With graduation and the future looming, the best thing students can do in an economy with a 9.1 percent unemployment rate is plan ahead and be proactive.
Barbara Higel, assistant director of the Career Center, said the mentality and perception of students is “I don’t have to worry about [my career] until further on.”
Higel said the biggest hang-up for students is not knowing what they want to do. She pushes them to make a career plan, look at the bigger picture and not just focus on classes each semester.
“A student going to the Career Center is not going to walk in one time and have it all figured out,” Higel said
If a student knows exactly what he or she wants to do after graduation, the process is more narrowed, but still requires research and time.
“People are getting jobs, but it requires more effort and more planning,” Higel said.
Résumé writing, job search activities, employer research and developing a career action plan takes time.
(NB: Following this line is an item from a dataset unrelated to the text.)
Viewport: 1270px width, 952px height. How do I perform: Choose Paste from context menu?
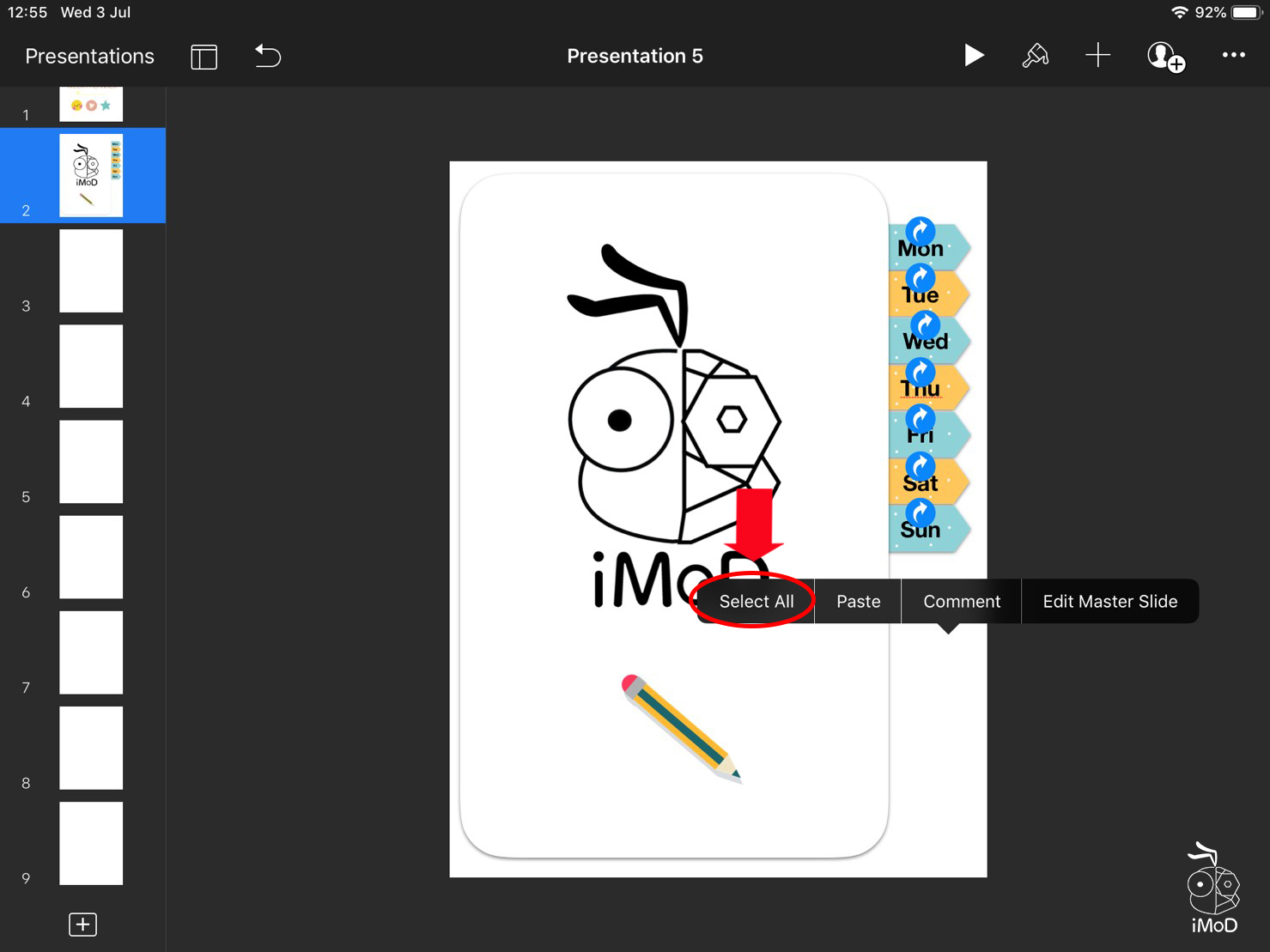coord(858,602)
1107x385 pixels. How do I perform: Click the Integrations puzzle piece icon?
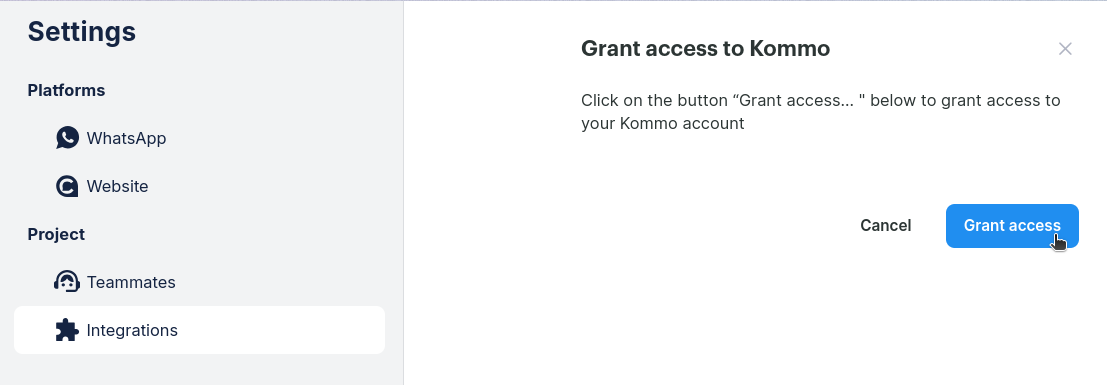67,330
She said it is important to write your own résumé and not have someone else write it because the student will be more comfortable with the information. The Career Center will help students prepare their résumés, she said.
“Writing your résumé builds confidence that helps with an interview,” Higel said.
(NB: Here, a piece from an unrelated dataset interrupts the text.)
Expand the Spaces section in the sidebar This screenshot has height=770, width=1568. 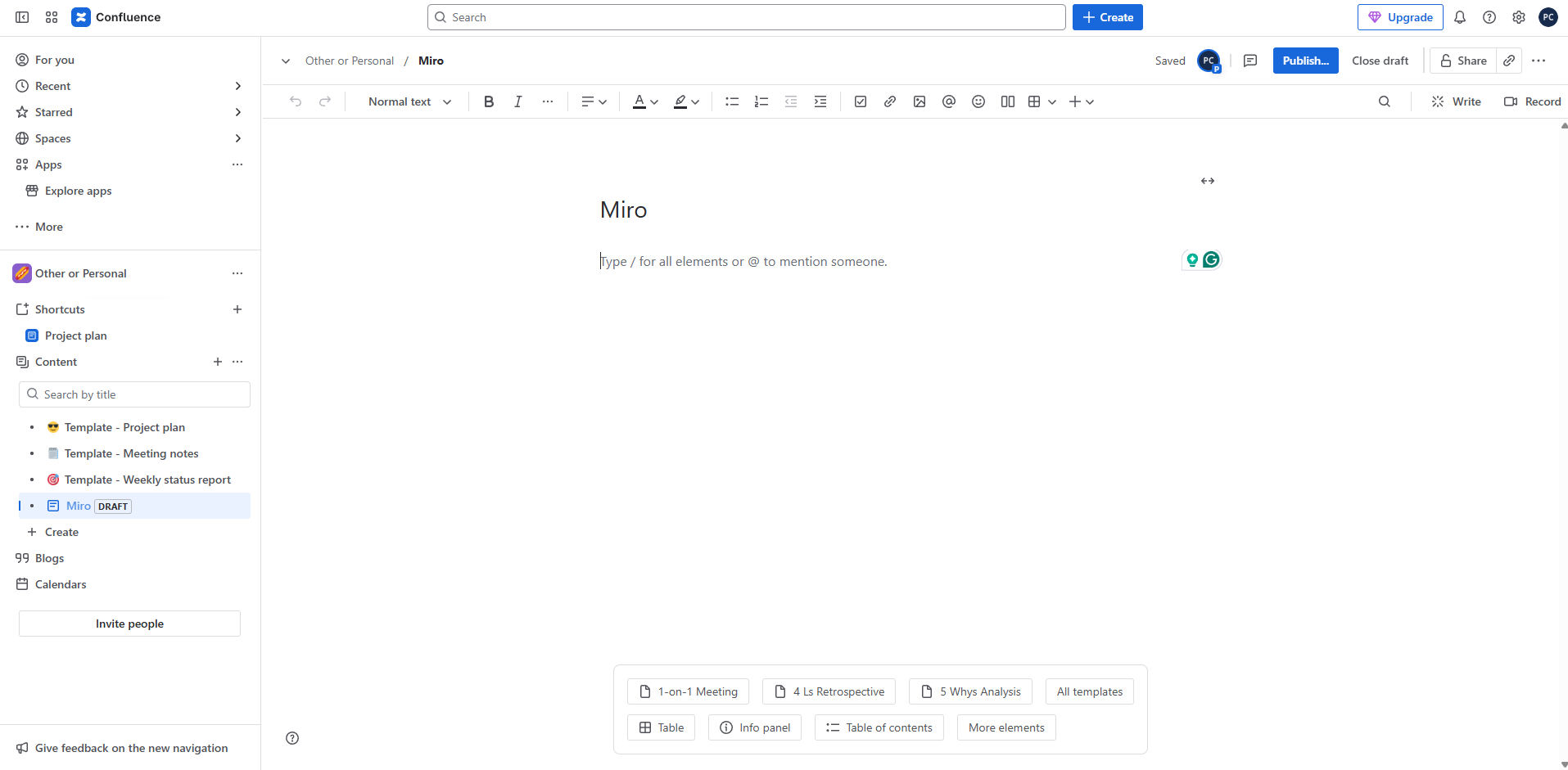pyautogui.click(x=237, y=138)
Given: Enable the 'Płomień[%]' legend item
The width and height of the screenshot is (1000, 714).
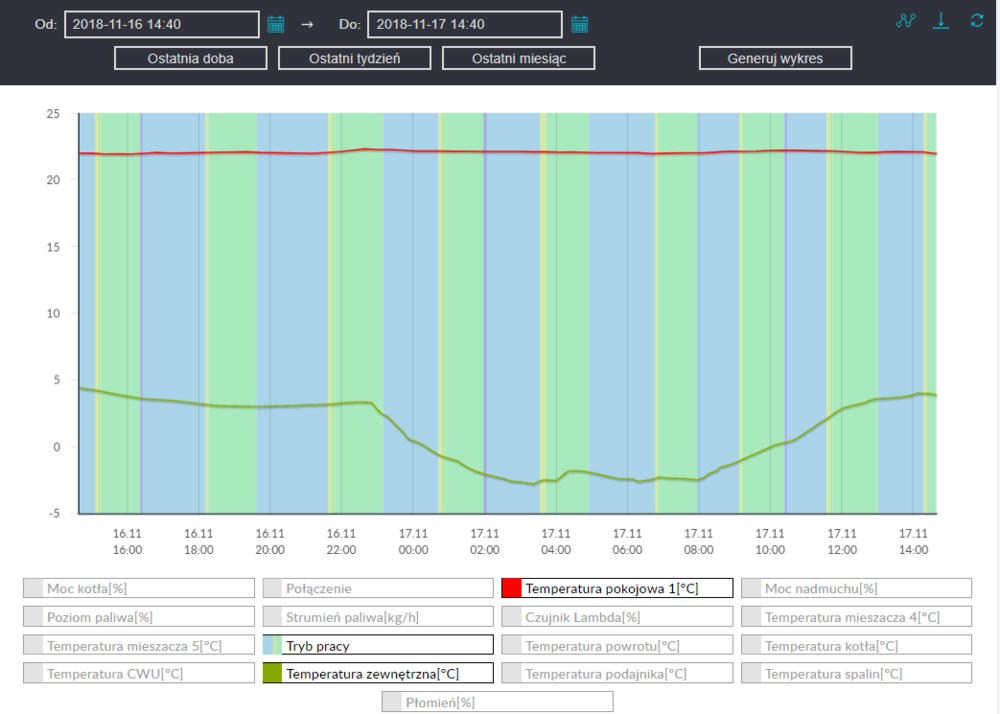Looking at the screenshot, I should pos(497,703).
She said many employers want to know “what you did while you were in school” and the bachelor’s degree is “just a check box of the recruiting process.”
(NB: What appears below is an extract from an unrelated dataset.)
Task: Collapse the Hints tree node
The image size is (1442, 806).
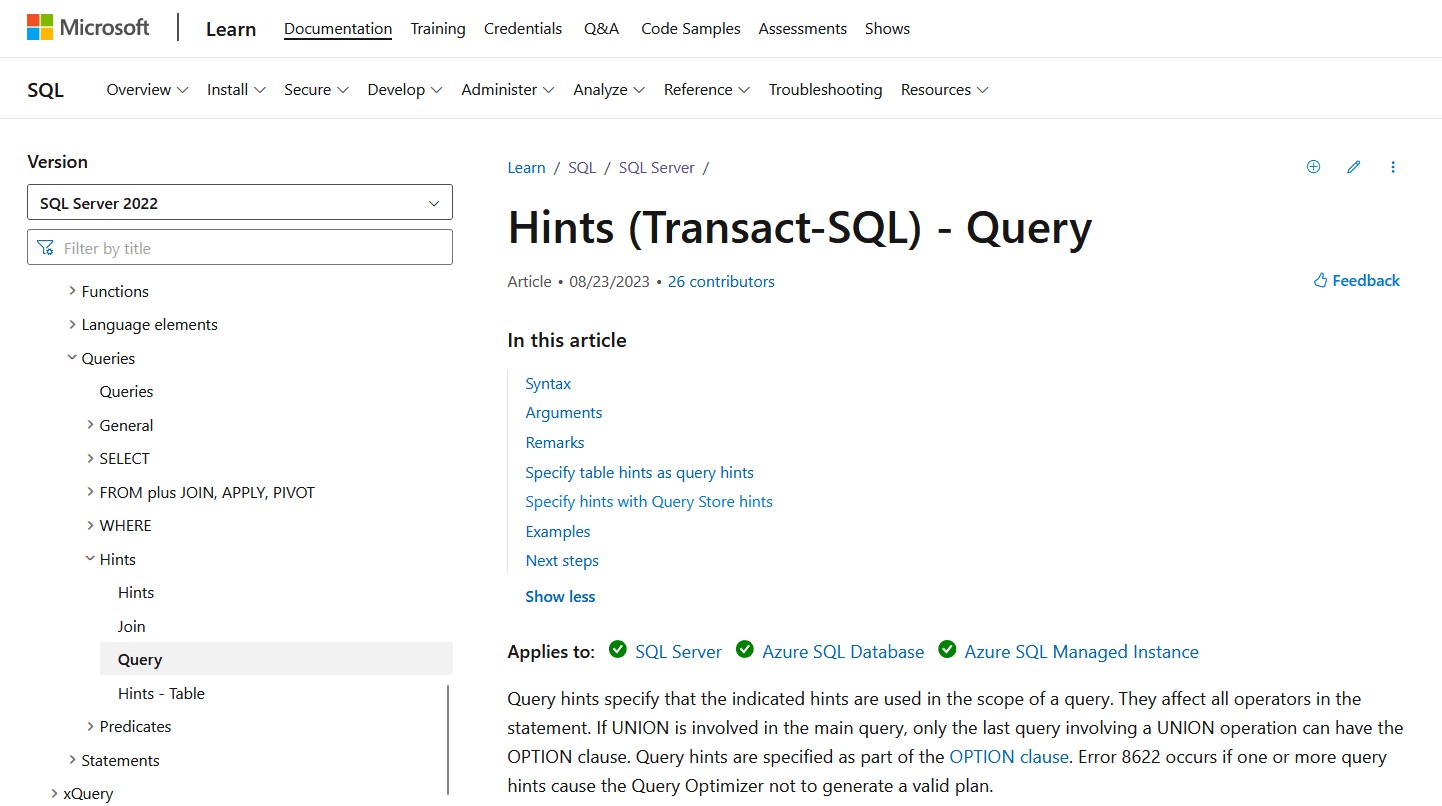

Higel said students need relevant experience and they can get that in campus organizations, internships and volunteering with organizations relevant to the student’s interests.
In USFSP’s Graduating Senior Survey, dated fall 2010 to spring 2011, 95 percent of those who completed the survey were “seeking new employment” upon graduation.
About 80 percent of graduating seniors were employed during college, and about 60 percent worked full time, with about 60 percent being full-time students.
About 30 percent of seniors said they used the internship resource at the Career Center and about half said they used other resources at the Career Center.
Some students are willing to relocate, but the survey said about 70 percent of graduates preferred to stay in the Tampa Bay area after graduation. Sixteen percent had one or two job offers, while 81 percent had none.
A study in The Wall Street Journal by Georgetown University Center on Education and the Workforce examined the earnings per college major in several categories—25th percentile, median and 75th percentile, and a popularity rank. Of the top 10 popular majors, marketing, business management, accounting communications and elementary education are offered at USFSP. The same majors have an unemployment rate of about 6 percent or below, in the working field pertaining to their major.
After students receive their bachelor’s degree, it is important to “remain marketable. People have to remain competitive,” Higel said. “Students have to take some ownership. Students who do that flourish.”